(Pixel coordinate grounding data)
--- START ---
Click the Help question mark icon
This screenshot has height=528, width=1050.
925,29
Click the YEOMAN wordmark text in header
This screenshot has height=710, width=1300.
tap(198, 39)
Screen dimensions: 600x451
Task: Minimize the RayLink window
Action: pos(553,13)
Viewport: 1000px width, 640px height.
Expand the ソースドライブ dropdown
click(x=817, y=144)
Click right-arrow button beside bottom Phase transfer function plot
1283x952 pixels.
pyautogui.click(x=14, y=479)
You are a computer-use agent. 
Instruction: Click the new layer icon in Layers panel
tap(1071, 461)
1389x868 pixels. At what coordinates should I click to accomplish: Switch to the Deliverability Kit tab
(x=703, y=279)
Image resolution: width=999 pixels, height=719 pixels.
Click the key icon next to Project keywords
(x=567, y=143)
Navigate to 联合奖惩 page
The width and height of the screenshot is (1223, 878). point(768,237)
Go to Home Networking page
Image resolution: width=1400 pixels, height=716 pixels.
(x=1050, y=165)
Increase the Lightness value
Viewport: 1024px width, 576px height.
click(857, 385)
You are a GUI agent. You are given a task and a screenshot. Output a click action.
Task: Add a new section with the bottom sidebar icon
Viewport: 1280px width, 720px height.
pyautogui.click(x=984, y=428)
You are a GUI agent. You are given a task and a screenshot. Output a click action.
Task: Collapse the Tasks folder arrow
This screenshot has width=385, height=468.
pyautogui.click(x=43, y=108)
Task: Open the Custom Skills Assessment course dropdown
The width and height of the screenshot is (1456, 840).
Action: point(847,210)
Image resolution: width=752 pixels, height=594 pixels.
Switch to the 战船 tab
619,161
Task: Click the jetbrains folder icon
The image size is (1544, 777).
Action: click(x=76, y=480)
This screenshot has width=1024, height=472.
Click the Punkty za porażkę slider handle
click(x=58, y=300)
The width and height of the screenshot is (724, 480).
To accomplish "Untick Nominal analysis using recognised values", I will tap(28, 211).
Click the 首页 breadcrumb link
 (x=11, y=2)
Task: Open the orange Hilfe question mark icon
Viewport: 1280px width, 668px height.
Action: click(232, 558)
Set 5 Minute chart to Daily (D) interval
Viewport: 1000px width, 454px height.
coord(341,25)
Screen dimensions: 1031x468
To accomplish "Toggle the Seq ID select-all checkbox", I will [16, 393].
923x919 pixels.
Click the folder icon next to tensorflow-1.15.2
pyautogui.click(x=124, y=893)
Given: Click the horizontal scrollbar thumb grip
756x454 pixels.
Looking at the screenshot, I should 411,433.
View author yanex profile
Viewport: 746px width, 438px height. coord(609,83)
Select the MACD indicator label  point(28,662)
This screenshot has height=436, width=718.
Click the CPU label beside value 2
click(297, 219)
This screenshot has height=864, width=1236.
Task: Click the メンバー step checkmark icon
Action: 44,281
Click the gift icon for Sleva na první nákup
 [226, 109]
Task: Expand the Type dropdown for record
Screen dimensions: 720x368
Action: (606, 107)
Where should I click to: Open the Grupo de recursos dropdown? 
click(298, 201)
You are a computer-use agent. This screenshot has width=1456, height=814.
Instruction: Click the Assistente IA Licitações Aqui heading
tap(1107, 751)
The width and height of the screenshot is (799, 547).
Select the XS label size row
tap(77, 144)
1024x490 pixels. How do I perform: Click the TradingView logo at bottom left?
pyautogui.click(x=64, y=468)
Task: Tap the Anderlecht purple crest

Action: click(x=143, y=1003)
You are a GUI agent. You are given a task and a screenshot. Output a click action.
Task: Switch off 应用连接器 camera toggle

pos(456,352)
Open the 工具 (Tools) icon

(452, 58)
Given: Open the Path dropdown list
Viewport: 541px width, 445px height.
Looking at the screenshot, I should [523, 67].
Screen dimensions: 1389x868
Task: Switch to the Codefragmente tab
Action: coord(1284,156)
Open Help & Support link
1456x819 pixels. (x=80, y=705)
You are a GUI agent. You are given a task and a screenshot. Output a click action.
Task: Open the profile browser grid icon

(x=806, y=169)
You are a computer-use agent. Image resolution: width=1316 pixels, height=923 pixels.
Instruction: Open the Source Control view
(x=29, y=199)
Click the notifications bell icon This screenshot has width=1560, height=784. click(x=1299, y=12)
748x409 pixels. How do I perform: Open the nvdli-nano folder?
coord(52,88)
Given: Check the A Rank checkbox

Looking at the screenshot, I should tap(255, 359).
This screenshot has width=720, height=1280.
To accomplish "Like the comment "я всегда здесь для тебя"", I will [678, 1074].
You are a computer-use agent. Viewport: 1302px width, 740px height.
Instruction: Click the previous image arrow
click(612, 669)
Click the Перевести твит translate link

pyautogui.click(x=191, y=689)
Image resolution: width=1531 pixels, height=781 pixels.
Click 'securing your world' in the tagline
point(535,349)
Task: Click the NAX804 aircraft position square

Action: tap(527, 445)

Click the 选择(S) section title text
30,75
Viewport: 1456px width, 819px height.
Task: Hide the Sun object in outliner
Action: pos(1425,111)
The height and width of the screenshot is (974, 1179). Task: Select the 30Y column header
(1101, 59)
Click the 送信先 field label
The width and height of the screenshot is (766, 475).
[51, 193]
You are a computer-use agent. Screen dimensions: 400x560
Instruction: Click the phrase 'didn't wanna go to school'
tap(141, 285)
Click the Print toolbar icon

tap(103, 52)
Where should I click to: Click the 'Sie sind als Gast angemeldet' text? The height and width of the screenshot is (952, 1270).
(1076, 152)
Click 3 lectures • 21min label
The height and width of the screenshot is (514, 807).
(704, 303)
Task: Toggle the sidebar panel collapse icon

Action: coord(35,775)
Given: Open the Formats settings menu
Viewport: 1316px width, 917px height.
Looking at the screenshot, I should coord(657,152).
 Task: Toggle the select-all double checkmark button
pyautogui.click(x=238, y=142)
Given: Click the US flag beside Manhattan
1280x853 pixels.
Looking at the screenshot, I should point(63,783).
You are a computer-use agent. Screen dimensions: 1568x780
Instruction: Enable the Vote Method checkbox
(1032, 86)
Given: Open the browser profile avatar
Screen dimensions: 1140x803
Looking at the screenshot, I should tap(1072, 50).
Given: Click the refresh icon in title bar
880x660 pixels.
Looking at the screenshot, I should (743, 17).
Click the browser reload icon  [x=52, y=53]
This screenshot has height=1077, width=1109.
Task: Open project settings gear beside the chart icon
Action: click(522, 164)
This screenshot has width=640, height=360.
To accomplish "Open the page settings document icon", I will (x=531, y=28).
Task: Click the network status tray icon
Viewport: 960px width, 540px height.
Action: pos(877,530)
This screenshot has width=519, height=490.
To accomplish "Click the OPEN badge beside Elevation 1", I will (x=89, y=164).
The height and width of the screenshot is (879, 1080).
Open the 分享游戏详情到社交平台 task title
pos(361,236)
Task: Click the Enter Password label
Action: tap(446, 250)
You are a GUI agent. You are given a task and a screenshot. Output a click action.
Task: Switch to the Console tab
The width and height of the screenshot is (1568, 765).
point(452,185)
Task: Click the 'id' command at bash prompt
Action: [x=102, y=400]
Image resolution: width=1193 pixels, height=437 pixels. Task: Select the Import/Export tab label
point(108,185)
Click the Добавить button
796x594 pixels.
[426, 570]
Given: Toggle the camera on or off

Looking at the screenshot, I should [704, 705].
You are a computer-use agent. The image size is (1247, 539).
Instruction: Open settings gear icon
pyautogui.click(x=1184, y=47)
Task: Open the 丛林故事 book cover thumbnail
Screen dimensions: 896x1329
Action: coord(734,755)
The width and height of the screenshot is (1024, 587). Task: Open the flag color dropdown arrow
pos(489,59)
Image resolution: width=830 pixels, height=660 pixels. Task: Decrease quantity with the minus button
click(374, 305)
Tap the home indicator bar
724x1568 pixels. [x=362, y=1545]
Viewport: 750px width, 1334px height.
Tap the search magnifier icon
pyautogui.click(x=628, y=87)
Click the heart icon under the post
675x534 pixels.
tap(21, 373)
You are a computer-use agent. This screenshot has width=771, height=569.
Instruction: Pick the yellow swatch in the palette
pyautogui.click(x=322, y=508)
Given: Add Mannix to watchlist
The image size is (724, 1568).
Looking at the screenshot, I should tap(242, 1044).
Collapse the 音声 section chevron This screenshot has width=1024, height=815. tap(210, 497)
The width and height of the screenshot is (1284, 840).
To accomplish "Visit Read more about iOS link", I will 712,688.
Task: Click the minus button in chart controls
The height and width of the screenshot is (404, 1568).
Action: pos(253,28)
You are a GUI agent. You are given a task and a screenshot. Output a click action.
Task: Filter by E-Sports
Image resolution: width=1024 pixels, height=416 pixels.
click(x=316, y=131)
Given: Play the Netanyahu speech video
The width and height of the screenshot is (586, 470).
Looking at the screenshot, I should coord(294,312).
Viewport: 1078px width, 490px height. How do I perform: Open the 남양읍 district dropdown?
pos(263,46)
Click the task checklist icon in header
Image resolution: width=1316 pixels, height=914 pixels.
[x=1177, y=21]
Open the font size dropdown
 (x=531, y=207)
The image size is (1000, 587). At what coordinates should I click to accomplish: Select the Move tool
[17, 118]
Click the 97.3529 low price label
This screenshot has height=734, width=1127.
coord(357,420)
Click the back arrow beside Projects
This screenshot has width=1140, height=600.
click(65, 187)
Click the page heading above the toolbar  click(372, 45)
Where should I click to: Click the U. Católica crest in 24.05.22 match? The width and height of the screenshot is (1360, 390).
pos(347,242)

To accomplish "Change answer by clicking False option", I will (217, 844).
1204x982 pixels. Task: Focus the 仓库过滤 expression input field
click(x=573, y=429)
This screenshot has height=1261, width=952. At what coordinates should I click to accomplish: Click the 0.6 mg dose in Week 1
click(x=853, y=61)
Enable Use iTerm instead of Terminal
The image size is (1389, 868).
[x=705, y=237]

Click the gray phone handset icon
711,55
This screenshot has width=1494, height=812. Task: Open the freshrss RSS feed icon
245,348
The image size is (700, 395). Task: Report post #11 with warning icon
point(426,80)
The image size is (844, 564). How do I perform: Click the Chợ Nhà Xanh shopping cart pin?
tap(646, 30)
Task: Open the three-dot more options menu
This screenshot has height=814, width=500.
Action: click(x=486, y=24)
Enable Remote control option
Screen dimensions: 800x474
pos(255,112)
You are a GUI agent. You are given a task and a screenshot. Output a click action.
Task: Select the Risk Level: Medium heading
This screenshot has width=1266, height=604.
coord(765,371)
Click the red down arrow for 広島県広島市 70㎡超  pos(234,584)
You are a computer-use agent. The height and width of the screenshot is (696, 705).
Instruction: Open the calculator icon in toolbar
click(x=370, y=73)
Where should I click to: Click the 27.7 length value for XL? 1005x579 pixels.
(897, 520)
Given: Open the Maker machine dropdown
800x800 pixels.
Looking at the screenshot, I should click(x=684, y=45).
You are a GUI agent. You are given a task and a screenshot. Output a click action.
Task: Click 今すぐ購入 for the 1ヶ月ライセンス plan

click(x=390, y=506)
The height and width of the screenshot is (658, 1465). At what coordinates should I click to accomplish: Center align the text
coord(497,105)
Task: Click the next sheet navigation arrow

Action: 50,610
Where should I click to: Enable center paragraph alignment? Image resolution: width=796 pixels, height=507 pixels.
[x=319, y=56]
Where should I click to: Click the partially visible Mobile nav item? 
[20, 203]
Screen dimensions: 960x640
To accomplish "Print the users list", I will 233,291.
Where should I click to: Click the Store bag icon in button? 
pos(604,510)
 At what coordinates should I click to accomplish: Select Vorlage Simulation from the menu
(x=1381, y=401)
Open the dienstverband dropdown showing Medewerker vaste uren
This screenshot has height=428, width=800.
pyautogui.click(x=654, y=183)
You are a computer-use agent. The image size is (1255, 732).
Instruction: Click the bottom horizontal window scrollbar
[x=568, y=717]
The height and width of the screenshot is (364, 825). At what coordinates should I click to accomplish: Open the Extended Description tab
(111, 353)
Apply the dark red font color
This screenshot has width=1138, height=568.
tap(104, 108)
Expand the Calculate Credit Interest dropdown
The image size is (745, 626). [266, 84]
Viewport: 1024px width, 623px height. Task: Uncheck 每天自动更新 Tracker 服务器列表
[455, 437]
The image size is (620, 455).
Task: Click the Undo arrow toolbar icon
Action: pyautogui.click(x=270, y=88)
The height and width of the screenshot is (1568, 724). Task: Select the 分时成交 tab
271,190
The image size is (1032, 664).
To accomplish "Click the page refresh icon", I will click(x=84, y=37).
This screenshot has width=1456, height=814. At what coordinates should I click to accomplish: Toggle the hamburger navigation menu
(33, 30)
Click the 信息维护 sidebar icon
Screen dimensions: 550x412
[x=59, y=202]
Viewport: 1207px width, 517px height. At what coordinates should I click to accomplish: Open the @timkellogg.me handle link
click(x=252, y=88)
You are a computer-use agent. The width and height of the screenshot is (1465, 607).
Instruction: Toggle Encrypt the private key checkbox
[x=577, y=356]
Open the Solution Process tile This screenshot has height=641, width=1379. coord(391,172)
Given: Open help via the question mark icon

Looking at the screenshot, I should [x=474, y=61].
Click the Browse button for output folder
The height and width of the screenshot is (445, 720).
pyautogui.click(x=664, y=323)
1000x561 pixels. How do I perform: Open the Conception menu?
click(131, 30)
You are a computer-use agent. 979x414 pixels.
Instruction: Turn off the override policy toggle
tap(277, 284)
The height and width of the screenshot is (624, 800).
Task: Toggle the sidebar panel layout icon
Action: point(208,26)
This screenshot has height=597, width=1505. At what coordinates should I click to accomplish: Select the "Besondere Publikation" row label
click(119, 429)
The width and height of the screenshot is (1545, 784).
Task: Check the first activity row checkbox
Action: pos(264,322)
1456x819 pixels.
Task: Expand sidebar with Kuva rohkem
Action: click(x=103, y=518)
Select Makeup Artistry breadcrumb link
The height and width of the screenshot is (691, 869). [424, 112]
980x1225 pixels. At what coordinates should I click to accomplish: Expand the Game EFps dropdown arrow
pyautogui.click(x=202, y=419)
--- END ---
-- What you should do --
Read through the entries and copy every line that includes "more".

-- Completed exercise --
To accomplish "Visit Read more about iOS link", I will 712,688.
Task: Open the three-dot more options menu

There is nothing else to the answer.